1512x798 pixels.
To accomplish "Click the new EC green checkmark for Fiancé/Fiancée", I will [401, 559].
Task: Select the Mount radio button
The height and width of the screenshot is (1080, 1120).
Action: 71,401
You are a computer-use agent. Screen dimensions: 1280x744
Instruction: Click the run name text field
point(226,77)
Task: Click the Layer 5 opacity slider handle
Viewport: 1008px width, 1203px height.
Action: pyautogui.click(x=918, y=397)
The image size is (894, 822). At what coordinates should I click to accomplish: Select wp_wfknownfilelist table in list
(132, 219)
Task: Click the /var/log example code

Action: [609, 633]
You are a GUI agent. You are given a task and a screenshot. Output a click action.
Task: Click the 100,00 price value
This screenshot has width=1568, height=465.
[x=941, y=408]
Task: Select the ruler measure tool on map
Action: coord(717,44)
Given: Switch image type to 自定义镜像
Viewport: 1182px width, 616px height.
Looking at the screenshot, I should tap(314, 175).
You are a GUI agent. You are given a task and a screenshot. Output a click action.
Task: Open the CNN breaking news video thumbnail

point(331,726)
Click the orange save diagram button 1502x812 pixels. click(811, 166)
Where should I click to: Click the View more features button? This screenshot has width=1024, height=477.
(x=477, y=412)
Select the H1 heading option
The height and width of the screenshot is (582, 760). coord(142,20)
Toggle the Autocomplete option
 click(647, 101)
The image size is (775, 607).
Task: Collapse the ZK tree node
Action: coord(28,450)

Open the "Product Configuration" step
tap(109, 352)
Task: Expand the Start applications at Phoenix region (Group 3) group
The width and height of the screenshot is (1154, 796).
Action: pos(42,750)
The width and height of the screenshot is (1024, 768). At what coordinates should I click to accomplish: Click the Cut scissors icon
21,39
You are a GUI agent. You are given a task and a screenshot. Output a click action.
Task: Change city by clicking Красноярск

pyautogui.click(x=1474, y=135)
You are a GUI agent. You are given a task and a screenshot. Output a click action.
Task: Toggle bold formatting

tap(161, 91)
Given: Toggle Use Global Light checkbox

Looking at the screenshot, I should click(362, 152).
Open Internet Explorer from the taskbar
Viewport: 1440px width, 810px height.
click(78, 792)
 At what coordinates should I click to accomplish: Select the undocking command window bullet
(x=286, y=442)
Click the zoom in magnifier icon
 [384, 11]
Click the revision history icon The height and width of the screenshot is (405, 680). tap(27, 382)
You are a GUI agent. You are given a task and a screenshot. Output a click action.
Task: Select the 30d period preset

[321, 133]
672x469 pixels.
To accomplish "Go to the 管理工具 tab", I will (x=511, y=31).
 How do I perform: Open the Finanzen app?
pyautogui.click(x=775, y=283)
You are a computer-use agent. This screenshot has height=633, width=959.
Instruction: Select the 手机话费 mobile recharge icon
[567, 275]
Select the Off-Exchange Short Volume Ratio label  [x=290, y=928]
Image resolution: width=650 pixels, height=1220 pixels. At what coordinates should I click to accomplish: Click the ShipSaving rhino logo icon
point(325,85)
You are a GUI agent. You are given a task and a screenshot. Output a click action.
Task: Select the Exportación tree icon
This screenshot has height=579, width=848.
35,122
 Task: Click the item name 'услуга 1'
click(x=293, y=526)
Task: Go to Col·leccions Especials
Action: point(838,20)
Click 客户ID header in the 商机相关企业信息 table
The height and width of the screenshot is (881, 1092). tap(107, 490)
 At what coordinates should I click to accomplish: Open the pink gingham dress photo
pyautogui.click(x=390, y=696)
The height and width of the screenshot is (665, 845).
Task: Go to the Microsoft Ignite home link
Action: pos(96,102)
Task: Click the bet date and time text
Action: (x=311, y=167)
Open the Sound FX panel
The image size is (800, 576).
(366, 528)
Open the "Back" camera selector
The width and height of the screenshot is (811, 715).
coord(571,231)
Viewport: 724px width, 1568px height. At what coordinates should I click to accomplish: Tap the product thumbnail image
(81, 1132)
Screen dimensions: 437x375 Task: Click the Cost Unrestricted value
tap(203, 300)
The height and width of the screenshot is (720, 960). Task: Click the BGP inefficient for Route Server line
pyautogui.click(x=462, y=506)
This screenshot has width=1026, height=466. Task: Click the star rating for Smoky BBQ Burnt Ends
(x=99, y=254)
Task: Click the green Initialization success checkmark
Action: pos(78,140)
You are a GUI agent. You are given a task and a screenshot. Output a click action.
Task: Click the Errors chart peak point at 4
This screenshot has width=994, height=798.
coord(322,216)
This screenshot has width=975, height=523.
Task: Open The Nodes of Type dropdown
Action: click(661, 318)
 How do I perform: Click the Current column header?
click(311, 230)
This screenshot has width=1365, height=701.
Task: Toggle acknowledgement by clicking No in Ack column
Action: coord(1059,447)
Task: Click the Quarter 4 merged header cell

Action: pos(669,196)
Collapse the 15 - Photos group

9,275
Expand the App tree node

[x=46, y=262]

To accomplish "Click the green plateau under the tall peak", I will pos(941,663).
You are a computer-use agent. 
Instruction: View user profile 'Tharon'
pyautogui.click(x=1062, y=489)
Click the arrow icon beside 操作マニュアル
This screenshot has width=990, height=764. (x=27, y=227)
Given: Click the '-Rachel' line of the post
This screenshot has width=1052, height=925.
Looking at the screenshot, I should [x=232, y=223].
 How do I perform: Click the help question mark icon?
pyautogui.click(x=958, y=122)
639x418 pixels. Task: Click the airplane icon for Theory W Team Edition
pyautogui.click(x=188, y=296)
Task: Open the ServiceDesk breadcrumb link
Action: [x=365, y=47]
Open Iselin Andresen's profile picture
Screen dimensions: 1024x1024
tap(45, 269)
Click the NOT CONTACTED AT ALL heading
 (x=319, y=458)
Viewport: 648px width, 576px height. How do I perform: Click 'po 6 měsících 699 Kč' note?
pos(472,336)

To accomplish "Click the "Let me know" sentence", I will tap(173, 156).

--

What you should do: Say the number of lines in the entries that have the string "peak", and only that.

Solution to this problem: 2